I tried connecting the drives to another, standalone SATA controller (some plain old Maxtor bundle-in one) with new SATA cables and same problem.
So, I’m not sure what to do. Here’s every issue I’ve had with the new server and its resolution:
Issue: Server locking up hard, unexpectedly. MCEs on console.
Resolution: Ensure that only matched RAM is used and that all RAM tests good during burn-in.
Issue: Slow performance / absurd latency while using 3ware disk controller.
Resolution: Identified GIANT-LOCK on driver, moved to using software mirroring.
Issue: One of the original two Western Digital disks used, which were part of a gmirror set, has started giving block errors.
Resolution: Replace disks with brand new Seagate pair.

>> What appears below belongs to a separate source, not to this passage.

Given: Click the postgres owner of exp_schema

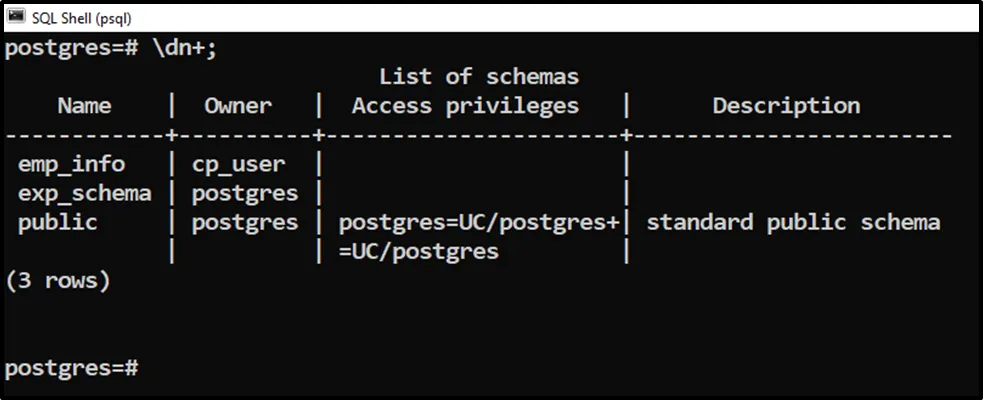Looking at the screenshot, I should click(x=244, y=193).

Issue: Both of the new Seagate drives began failing with excessive Seek_Error_Rate within a few hours of each other after extensive burn in.
Resolution: Unsure.
I can’t help but wonder if one of the Seagates beginning to fail was contributing to the latency observed with the 3ware controller, but as neither was throwing SMART errors at the time, so I discount this.

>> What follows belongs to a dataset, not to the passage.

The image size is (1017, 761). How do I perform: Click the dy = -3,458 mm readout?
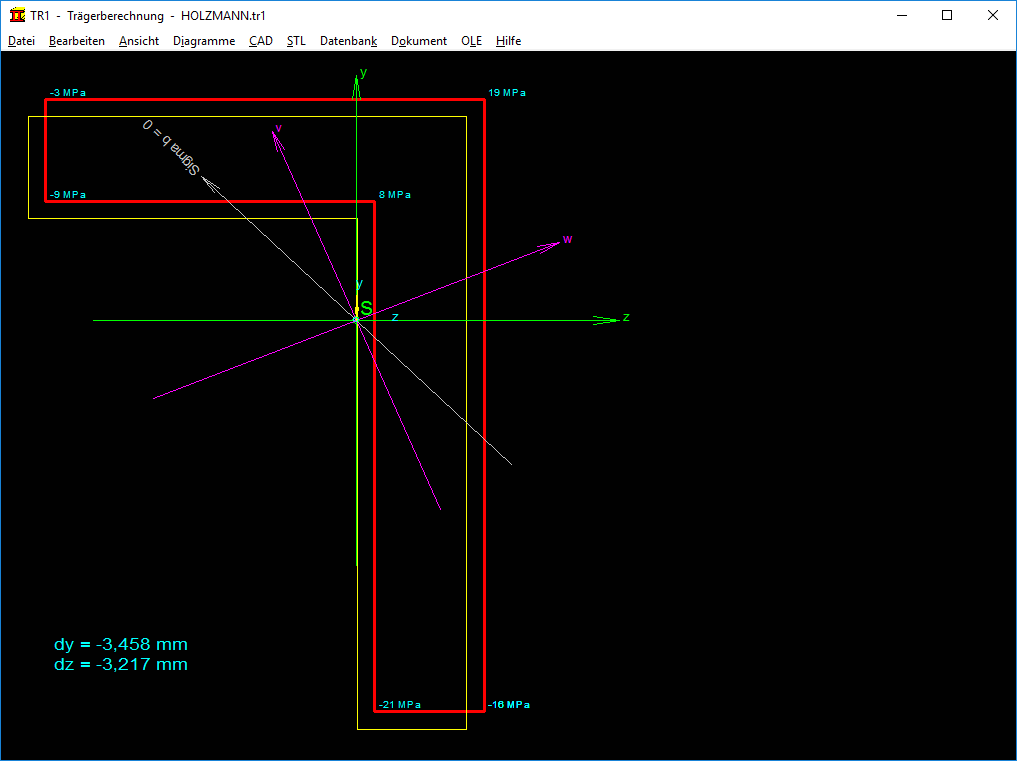[121, 644]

My current thought is that I should order a pair of server-grade disks, burn them in as before (~50 hours of constant activity), copy the data to them, then see if things will keep working. The failed disks and the unwanted 3ware controller will go back to Newegg, and hopefully things will work right.
I don’t know what other option I have besides scrapping the whole idea of moving servers, but I really rather not do that. If anyone else has any ideas, I’d love to hear them…